OC Farm Bureau president says lowering OT would deter workers, change local landscape
Farmers would likely to turn away from labor-intensive apples, cabbage and squash for grain and processing crops
ALBION – Orleans County farmers each year welcome about 1,500 seasonal workers to bring in labor-intensive crops, from apples, cabbage, squash and cherries. Many workers are also needed each spring to plant onions on the muck in Barre and Clarendon.
Those workers are critical to Orleans County’s biggest business of agriculture, which totaled $155.3 million in 2017 federal ag census. That put Orleans as 14th among the state’s 62 counties.
But John Kast, president of Orleans County Farm Bureau, said the agriculture sector faces a big threat to its long-term viability with a strong push to lower the overtime threshold from 60 hours a week to 40.
“The decision to lower the overtime threshold will dramatically increase a farm’s operating cost with no way to adjust to recoup those costs,” Kast told the Orleans County Legislature on Wednesday. “Farms do not have the ability to set prices on our commodities. We are at the mercy of our buyers and futures markets. Unlike many other businesses that can raise prices or make other adjustments like adding self-checkout systems or kiosks for ordering, we must absorb the extra cost which is unsustainable.”

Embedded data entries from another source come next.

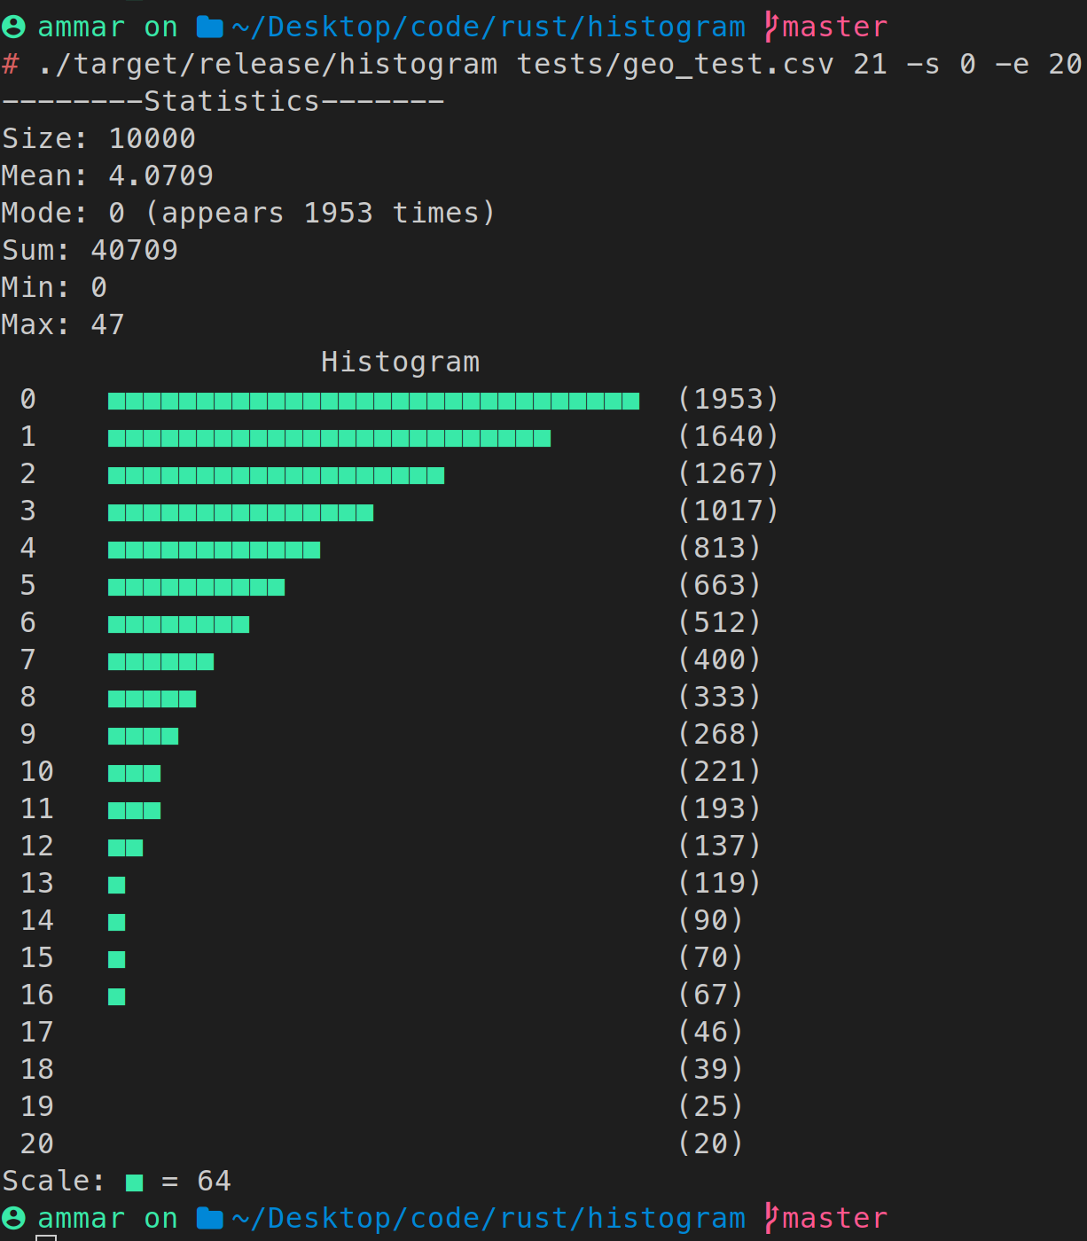The width and height of the screenshot is (1087, 1241).
Task: Click the red hash prompt symbol
Action: coord(9,64)
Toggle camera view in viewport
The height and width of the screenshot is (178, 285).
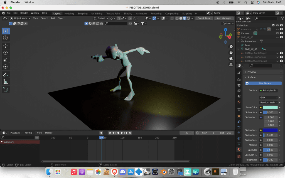point(231,59)
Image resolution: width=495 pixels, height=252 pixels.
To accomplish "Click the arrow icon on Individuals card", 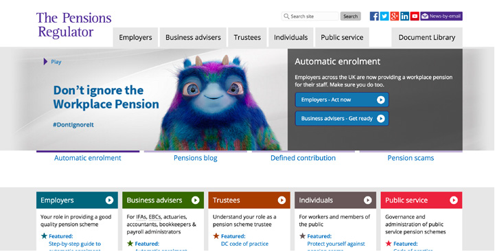I will coord(367,200).
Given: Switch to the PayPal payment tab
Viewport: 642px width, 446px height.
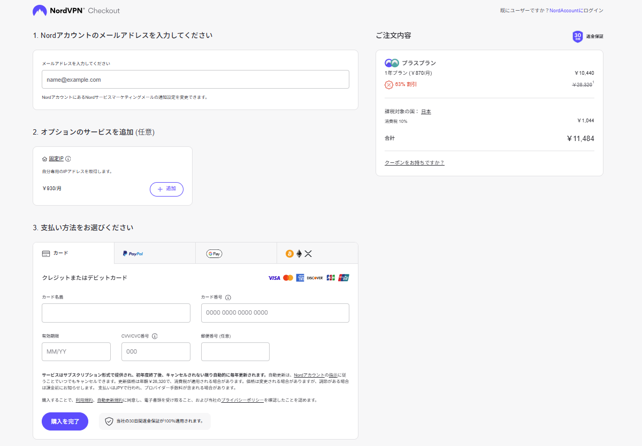Looking at the screenshot, I should point(155,254).

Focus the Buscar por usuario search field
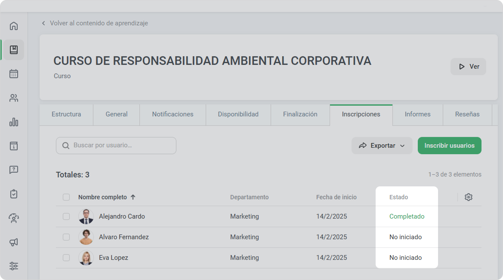click(116, 146)
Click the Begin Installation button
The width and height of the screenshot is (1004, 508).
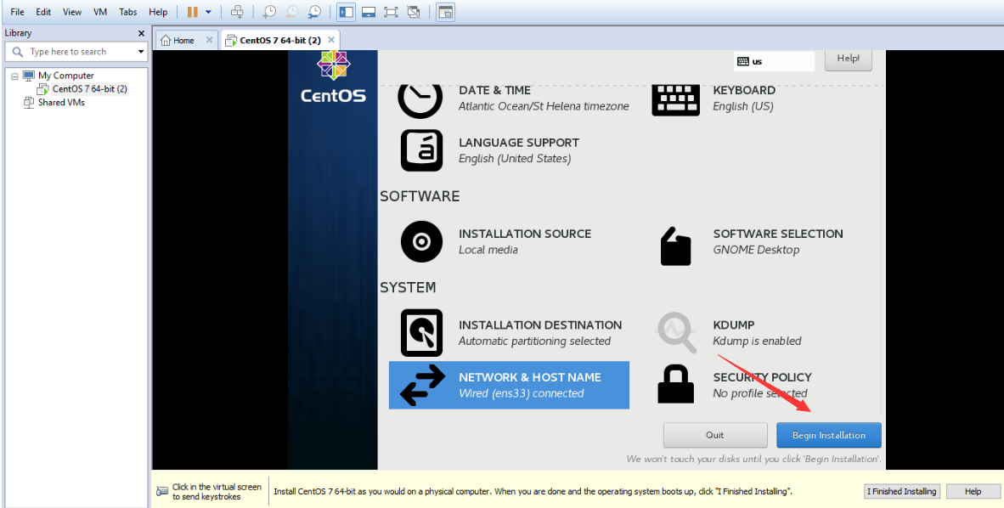tap(828, 435)
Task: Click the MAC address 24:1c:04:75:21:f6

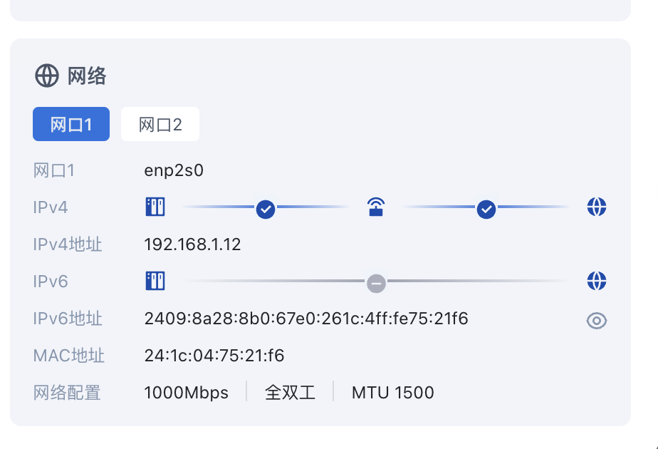Action: (x=214, y=356)
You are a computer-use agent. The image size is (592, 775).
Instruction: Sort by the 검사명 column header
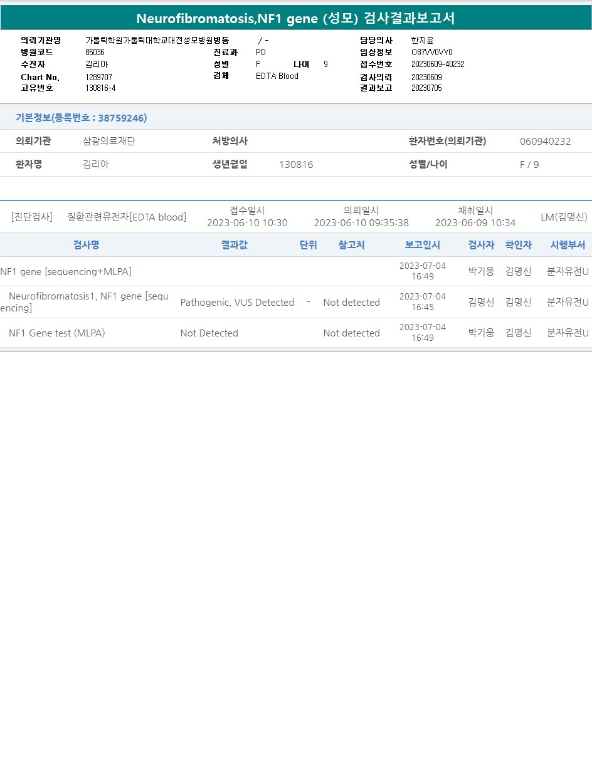click(86, 245)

A three-person Farm Labor Wage Board voted on Jan. 28 to gradually reduce the overtime threshold in agriculture from 60 hours a week to 40 hours. The reduction in the OT threshold would be phased in from Jan. 1, 2024 to Jan. 1, 2032.
The County Legislature on Wednesday passed a formal resolution, asking Gov. Hochul not to follow the Wage Board by adopting the new threshold. Farmers have many cost factors out of their control and can’t pass on the increased costs due to a commodities market where prices are set due to global demand, legislators said.
The change in NY also puts NY farmers at a competitive disadvantage where there would be a different wage structure for workers. Many of those states already have a much lower minimum wage than in New York.
The seasonal workers, however, earn more than the minimum wage, Kast said.
The workers in the federal H2S program will be paid $15.66 an hour in 2022, Kast said. And farms also cover the visa costs, all travel costs to the local community and then back to their home country. The farms also must provide transportation and housing during the workers’ time here, Kast said.
“Our housing facilities are inspected by the local health department and are maintained under strict requirements from the New York State Department of Labor and Department of Health,” Kast told legislators. “Which is more than most apartments and condos are required to do. All of which provides additional benefits to our workers and adds additional costs to our farms.”
The Wage Board adopted a reduced threshold that would begin in two years with the threshold down to 56 hours a week and then would drop 4 more hours every two years until it’s at 40 hours a week on 2032.
The change would force farmers to either try to stay under the overtime cap and get as much work done as possible, or switch to less labor-intensive crops.
“Either option means less hours, less opportunity and less money for seasonal workers,” Kast said. “There are states all around that do not have overtime rules for agriculture and many of our workers have told us that if they will earn less money here and cannot work as much as they are able to, they will go elsewhere where they can.”
Kast said the very landscape of the county would change if the OT threshold drops, with fewer apple orchards and fields of cabbage and squash.
Kast said the seasonal workers, who often come from Mexico or Jamaica, have been with the same family-run farms for many years.
“Our workers are like family to many of us,” Kast said. “Often workers have been coming up for many years and in some cases multiple generations. We want them to enjoy working for us while being able to provide a good living wage for their families.”